Umbria e crisi: Cna Umbria, serve nuovo patto per l’innovazione e la giustizia sociale

E’ stata presentata questa mattina una ricerca, condotta da Cna Umbria in collaborazione con il centro studi Sintesi, sugli ultimi 10 anni di crisi nella regione. A commentare i dati il presidente di Cna Umbria, Renato Cesca: “Serve un patto per l’innovazione e la giustizia sociale in Umbria perché, se è vero che la ripresa è in atto, per tornare ai livelli pre crisi ci vorranno anni. Troppi, se pensiamo che in gioco c’è la tenuta sociale della regione”.
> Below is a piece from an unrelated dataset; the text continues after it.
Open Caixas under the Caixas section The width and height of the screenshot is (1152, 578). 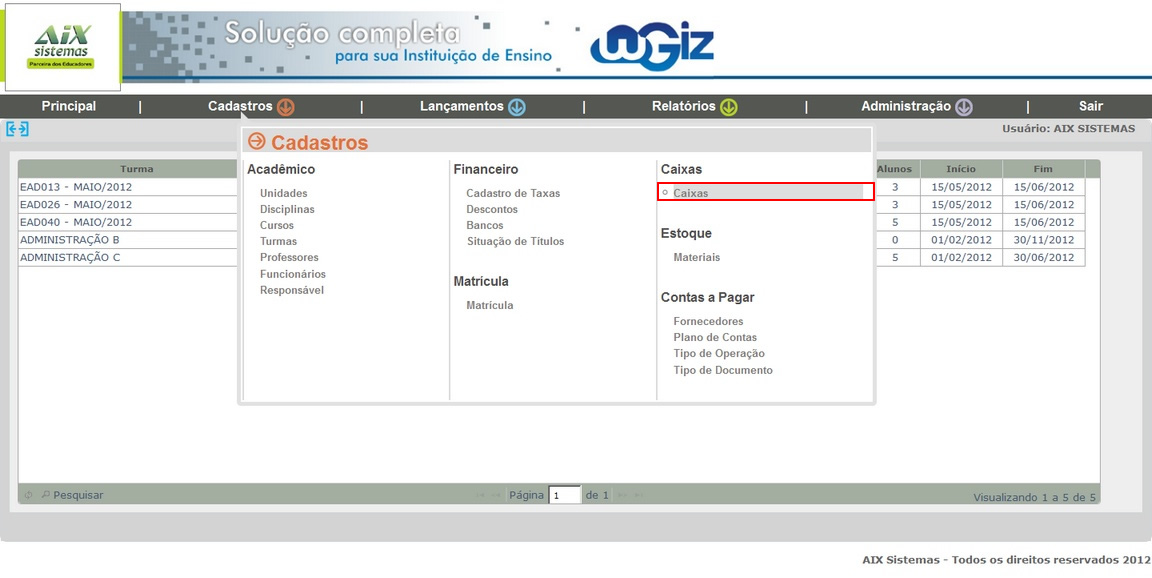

La crudezza dei numeri non lascia spazio a dubbi: “Ci dicono che è il momento di provare a riannodare i fili di una società completamente trasformata, cercando di creare un nuovo senso di comunità, un primo passo per ridefinire una nuova identità della nostra regione quale passaggio imprescindibile per creare un nuovo modello di sviluppo. Ecco perché secondo noi occorre un patto per l’innovazione e la giustizia sociale in Umbria, puntando sull’innovazione delle imprese, sulle competenze professionali, sulle infrastrutture, creando opportunità per i giovani e portando avanti la lotta alle povertà, perché le eccessive diseguaglianza possono facilmente trasformarsi in ingiustizie sociali”.

Ancora Cesca: “Non tutti i problemi si possono risolvere a livello locale, ma molto spesso le soluzioni arrivano dal territorio, partendo dal basso, dai problemi reali delle imprese, dei lavoratori, dei giovani e delle famiglie”.

La ricerca è stata illustrata da Alberto Cestari, del centro studi Sintesi. Negli ultimi dieci anni l’Umbria ha perso il 14,6% del PIL, il 35% degli investimenti e l’8% dei consumi. Sul fronte occupazionale si devono recuperare ancora circa 7mila posti di lavoro, anche se la disoccupazione è aumentata di oltre 24mila unità essendosi aggiunte le persone in cerca di lavoro, soprattutto donne. “Tuttavia, i dati alla fine del 2014 erano molto peggiori. A partire dal 2015 l’economia è tornata a crescere, il Pil è aumentato del 3,2% in due anni, l’occupazione ha ripreso a salire, soprattutto lavoratori dipendenti a tempo indeterminato, il cui numero complessivo è tornato ai livello del 2007. Riduzioni sensibili si sono registrate invece tra gli occupati a tempo determinato, soprattutto tra i lavoratori autonomi. Ciò che preoccupa di più è che, negli anni della crisi, l’Umbria ha perso più della media nazionale e ora cresce meno dell’Italia”.

Guardando alle imprese, si sono perse 3 mila unità: dalle 83 mila del 2017 siamo passati a 80 mila. In particolare, sono diminuite quella manifatturiere, delle costruzioni e dei trasporti. Sono aumentate sensibilmente quelle che operano nei servizi tradizionali e innovativi. A soffrire maggiormente è stato l’artigianato, anche se in termini percentuali le imprese di grandi dimensioni sono diminuite maggiormente, con una riduzione del 6,8%. Le micro e le piccole imprese continuano a rappresentare il 95,4% dell’economia umbra.

E’ cresciuto il turismo, costantemente: +8%. Il che ha favorito l’aumento di imprese di alloggio e ristorazione. Bene pure le esportazioni: +38%, in particolare nei settori made in Italy (meccanica, agroalimentare, moda e arredo casa).

Roberto Giannangeli, direttore di Cna Umbria, ha chiuso: “Nell’economia del futuro la differenza la faranno i saperi e l’innovazione, che non dipendono dalla dimensione d’impresa, ma dalla qualità delle persone che vi lavorano. Ecco perché secondo noi si deve puntare sulle piccole imprese”.